EXCERTO DO TEXTO:
##############################
As estratégias defendidas pela OMS para conter os índices de obesidade incluem acções para apoiar práticas alimentares saudáveis​​, desde o primeiro dia de vida, à promoção e apoio à amamentação, regulamentos sobre a publicidade de alimentos e bebidas para crianças.

 Outras acções que têm sido levadas a cabo estão relacionadas com as políticas de alimentação e nutrição escolar, regulação das vendas de produtos ricos em gorduras, açúcares e sal nas proximidades das escolas e a integração dos serviços de prevenção e gestão da obesidade nos cuidados primários de saúde.

O Dia Mundial da Obesidade foi instituído a 4 de Março de 2020, pela OMS. A data tem como finalidade disseminar conhecimentos, sensibilizar a população sobre riscos associados e combater o estigma social que envolve a doença.


Prevenção e tratamento

A nutricionista Lucira Guedes explicou que, ao se tratar a obesidade, deve-se começar com a mudança do estilo de vida, desde a alimentação, gestão do sono e do nível de stress. Só com estas mudanças a funcionarem, em seis meses a pessoa já perde cinco a 10 por cento do seu peso.
##############################
DADOS FORNECIDOS:
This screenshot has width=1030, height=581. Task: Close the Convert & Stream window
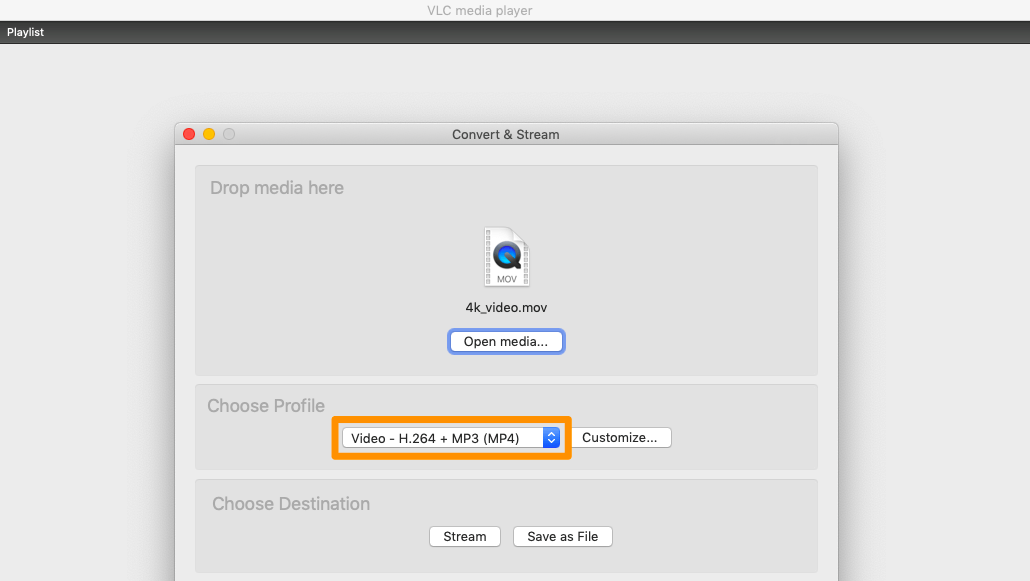pos(189,134)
##############################
TAREFAS A RESOLVER:
1. No texto sobre a obesidade, em que data foi instituído o Dia Mundial da Obesidade?
2. Repita o trecho do texto sobre a obesidade entre "Prevenção e tratamento" e "do seu peso.", inclusive.
3. Retome o texto sobre a obesidade a partir do ponto em que ele termina.
As linhas fornecidas não são necessárias para resolver as tarefas.

RESULTADOS DO EXERCÍCIO:
1. A 4 de Março de 2020.

2.
Prevenção e tratamento

A nutricionista Lucira Guedes explicou que, ao se tratar a obesidade, deve-se começar com a mudança do estilo de vida, desde a alimentação, gestão do sono e do nível de stress. Só com estas mudanças a funcionarem, em seis meses a pessoa já perde cinco a 10 por cento do seu peso.

3.
 Lucira Guedes acentuou que, para quem já é obeso, é preciso optar por reeducação alimentar, abraçando uma alimentação mais saudável, rica em fibra, reduzir os açúcares e sal, praticar uma actividade física como aeróbica e musculação.

No que toca à prevenção, a nutricionista aconselha que a obesidade deve ser prevenida desde a infância, adoptando hábitos alimentares saudáveis, que envolvam toda a família. "Deve-se incentivar as crianças a consumirem mais frutas, legumes, saladas devidamente preparadas para evitar outros problemas de saúde”, disse.

A especialista em nutrição realça que na mesma proporção, deve-se retirar os doces nos lanches da escola das crianças, evitar alimentos industrializados, consumir bastante água e sumos naturais, batata doce, mandioca, banana pão, carne fresca e peixe. 

Lucira Guedes adverte que as mudanças dos hábitos alimentares devem ser feitas de forma gradual e saudável, respeitando as medidas no prato e os intervalos das refeições.

"O recomendável é comer poucas proporções de três em três horas e evitar comer demasiado à noite, porque neste período a digestão é muito mais lenta”, aconselhou.


Preparador  Ambrósio Casal
Prática de exercícios físicos é a melhor forma de perder peso

O preparador físico Ambrósio Casal reconhece haver vários tratamentos que ajudam a ultrapassar a condição de obesidade, mas alerta que, muitos destes tratamentos são evasivos e não beneficiam a saúde de forma correcta.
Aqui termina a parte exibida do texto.